Written task:
Could you change "Locate an element on the screen" to "Find an element on the screen" throughout the listing below and reproduce it with nothing else altered?

Extracted information:

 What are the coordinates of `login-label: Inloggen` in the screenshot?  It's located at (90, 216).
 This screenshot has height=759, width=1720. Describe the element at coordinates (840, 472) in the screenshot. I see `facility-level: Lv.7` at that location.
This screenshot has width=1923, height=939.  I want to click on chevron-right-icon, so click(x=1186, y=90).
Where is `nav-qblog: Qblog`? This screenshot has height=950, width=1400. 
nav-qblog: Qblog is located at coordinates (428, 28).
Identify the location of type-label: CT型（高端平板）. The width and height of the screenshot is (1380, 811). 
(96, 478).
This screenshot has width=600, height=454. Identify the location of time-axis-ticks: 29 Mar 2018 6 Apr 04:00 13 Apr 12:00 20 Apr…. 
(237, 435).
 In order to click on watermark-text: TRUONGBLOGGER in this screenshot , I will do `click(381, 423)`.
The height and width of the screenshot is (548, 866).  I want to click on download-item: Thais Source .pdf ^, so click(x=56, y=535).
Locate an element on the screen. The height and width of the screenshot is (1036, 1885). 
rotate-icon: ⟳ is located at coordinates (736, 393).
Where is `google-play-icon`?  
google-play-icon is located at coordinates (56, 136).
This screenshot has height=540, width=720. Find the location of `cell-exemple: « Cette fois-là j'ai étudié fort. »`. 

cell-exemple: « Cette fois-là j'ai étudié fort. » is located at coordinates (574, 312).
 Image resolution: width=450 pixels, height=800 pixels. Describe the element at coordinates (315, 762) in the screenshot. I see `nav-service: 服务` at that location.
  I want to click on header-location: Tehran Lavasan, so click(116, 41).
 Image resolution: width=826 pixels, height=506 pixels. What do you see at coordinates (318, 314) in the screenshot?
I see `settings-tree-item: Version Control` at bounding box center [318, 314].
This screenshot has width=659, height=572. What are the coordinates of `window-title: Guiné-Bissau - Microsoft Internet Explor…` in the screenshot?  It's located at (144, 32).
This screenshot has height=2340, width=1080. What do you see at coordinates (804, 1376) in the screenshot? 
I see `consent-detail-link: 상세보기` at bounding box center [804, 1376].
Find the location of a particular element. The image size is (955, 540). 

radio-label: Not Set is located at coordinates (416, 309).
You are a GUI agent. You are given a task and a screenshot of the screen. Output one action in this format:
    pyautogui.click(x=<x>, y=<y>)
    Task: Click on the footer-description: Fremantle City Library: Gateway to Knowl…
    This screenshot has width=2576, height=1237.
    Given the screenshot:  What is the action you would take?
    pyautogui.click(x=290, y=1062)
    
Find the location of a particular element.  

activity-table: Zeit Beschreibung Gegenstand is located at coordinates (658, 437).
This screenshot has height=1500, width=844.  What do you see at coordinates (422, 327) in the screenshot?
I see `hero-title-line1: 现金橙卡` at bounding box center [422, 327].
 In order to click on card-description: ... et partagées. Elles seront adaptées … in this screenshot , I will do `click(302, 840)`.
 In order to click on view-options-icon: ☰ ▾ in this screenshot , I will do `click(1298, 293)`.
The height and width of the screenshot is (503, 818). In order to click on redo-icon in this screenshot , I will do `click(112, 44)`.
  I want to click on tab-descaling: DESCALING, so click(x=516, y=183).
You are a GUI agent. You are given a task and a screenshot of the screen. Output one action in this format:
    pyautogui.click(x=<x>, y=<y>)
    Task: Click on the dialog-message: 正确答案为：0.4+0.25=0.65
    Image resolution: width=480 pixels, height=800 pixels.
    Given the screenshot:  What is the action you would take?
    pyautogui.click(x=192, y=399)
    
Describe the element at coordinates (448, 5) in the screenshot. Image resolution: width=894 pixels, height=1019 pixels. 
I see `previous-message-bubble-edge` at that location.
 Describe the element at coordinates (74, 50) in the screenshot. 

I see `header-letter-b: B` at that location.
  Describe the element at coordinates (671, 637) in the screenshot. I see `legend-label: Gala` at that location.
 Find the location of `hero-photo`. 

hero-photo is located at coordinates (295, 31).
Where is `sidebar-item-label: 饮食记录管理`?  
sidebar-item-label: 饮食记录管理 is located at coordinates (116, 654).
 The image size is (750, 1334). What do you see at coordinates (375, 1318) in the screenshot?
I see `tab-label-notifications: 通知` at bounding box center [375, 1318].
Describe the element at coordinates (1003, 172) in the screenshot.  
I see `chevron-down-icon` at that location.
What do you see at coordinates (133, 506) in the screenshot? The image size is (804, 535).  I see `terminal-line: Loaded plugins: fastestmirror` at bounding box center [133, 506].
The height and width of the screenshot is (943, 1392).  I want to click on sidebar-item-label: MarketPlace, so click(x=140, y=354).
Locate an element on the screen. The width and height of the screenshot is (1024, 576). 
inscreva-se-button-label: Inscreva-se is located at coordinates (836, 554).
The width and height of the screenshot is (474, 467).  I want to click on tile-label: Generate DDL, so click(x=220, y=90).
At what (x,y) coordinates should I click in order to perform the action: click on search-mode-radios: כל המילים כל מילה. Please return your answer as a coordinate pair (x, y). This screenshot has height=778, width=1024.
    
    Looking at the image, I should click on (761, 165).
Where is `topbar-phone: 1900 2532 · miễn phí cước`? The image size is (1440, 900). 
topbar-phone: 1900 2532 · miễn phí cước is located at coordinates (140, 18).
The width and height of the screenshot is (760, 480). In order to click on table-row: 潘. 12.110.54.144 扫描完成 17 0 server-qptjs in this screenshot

Output of the exercise:
 What are the coordinates of `login-label: Inloggen` in the screenshot?  It's located at (90, 216).
 This screenshot has height=759, width=1720. Describe the element at coordinates (840, 472) in the screenshot. I see `facility-level: Lv.7` at that location.
This screenshot has width=1923, height=939.  I want to click on chevron-right-icon, so click(x=1186, y=90).
Where is `nav-qblog: Qblog`? This screenshot has height=950, width=1400. 
nav-qblog: Qblog is located at coordinates (428, 28).
Identify the location of type-label: CT型（高端平板）. The width and height of the screenshot is (1380, 811). 
(96, 478).
This screenshot has width=600, height=454. Identify the location of time-axis-ticks: 29 Mar 2018 6 Apr 04:00 13 Apr 12:00 20 Apr…. 
(237, 435).
 In order to click on watermark-text: TRUONGBLOGGER in this screenshot , I will do `click(381, 423)`.
The height and width of the screenshot is (548, 866).  I want to click on download-item: Thais Source .pdf ^, so click(x=56, y=535).
Find an element on the screen. The height and width of the screenshot is (1036, 1885). 
rotate-icon: ⟳ is located at coordinates (736, 393).
Where is `google-play-icon`?  
google-play-icon is located at coordinates (56, 136).
This screenshot has height=540, width=720. Find the location of `cell-exemple: « Cette fois-là j'ai étudié fort. »`. 

cell-exemple: « Cette fois-là j'ai étudié fort. » is located at coordinates (574, 312).
 Image resolution: width=450 pixels, height=800 pixels. Describe the element at coordinates (315, 762) in the screenshot. I see `nav-service: 服务` at that location.
  I want to click on header-location: Tehran Lavasan, so click(116, 41).
 Image resolution: width=826 pixels, height=506 pixels. What do you see at coordinates (318, 314) in the screenshot?
I see `settings-tree-item: Version Control` at bounding box center [318, 314].
This screenshot has width=659, height=572. What are the coordinates of `window-title: Guiné-Bissau - Microsoft Internet Explor…` in the screenshot?  It's located at (144, 32).
This screenshot has height=2340, width=1080. What do you see at coordinates (804, 1376) in the screenshot? 
I see `consent-detail-link: 상세보기` at bounding box center [804, 1376].
Find the location of a particular element. The image size is (955, 540). 

radio-label: Not Set is located at coordinates (416, 309).
You are a GUI agent. You are given a task and a screenshot of the screen. Output one action in this format:
    pyautogui.click(x=<x>, y=<y>)
    Task: Click on the footer-description: Fremantle City Library: Gateway to Knowl…
    This screenshot has width=2576, height=1237.
    Given the screenshot:  What is the action you would take?
    pyautogui.click(x=290, y=1062)
    
Find the location of a particular element.  

activity-table: Zeit Beschreibung Gegenstand is located at coordinates (658, 437).
This screenshot has height=1500, width=844.  What do you see at coordinates (422, 327) in the screenshot?
I see `hero-title-line1: 现金橙卡` at bounding box center [422, 327].
 In order to click on card-description: ... et partagées. Elles seront adaptées … in this screenshot , I will do `click(302, 840)`.
 In order to click on view-options-icon: ☰ ▾ in this screenshot , I will do `click(1298, 293)`.
The height and width of the screenshot is (503, 818). In order to click on redo-icon in this screenshot , I will do `click(112, 44)`.
  I want to click on tab-descaling: DESCALING, so click(x=516, y=183).
You are a GUI agent. You are given a task and a screenshot of the screen. Output one action in this format:
    pyautogui.click(x=<x>, y=<y>)
    Task: Click on the dialog-message: 正确答案为：0.4+0.25=0.65
    Image resolution: width=480 pixels, height=800 pixels.
    Given the screenshot:  What is the action you would take?
    pyautogui.click(x=192, y=399)
    
Describe the element at coordinates (448, 5) in the screenshot. Image resolution: width=894 pixels, height=1019 pixels. 
I see `previous-message-bubble-edge` at that location.
 Describe the element at coordinates (74, 50) in the screenshot. 

I see `header-letter-b: B` at that location.
  Describe the element at coordinates (671, 637) in the screenshot. I see `legend-label: Gala` at that location.
 Find the location of `hero-photo`. 

hero-photo is located at coordinates (295, 31).
Where is `sidebar-item-label: 饮食记录管理`?  
sidebar-item-label: 饮食记录管理 is located at coordinates (116, 654).
 The image size is (750, 1334). What do you see at coordinates (375, 1318) in the screenshot?
I see `tab-label-notifications: 通知` at bounding box center [375, 1318].
Describe the element at coordinates (1003, 172) in the screenshot.  
I see `chevron-down-icon` at that location.
What do you see at coordinates (133, 506) in the screenshot? The image size is (804, 535).  I see `terminal-line: Loaded plugins: fastestmirror` at bounding box center [133, 506].
The height and width of the screenshot is (943, 1392).  I want to click on sidebar-item-label: MarketPlace, so click(x=140, y=354).
Find an element on the screen. The width and height of the screenshot is (1024, 576). 
inscreva-se-button-label: Inscreva-se is located at coordinates (836, 554).
The width and height of the screenshot is (474, 467).  I want to click on tile-label: Generate DDL, so click(x=220, y=90).
At what (x,y) coordinates should I click in order to perform the action: click on search-mode-radios: כל המילים כל מילה. Please return your answer as a coordinate pair (x, y). This screenshot has height=778, width=1024.
    
    Looking at the image, I should click on (761, 165).
Where is `topbar-phone: 1900 2532 · miễn phí cước`? The image size is (1440, 900). 
topbar-phone: 1900 2532 · miễn phí cước is located at coordinates (140, 18).
The width and height of the screenshot is (760, 480). In order to click on table-row: 潘. 12.110.54.144 扫描完成 17 0 server-qptjs in this screenshot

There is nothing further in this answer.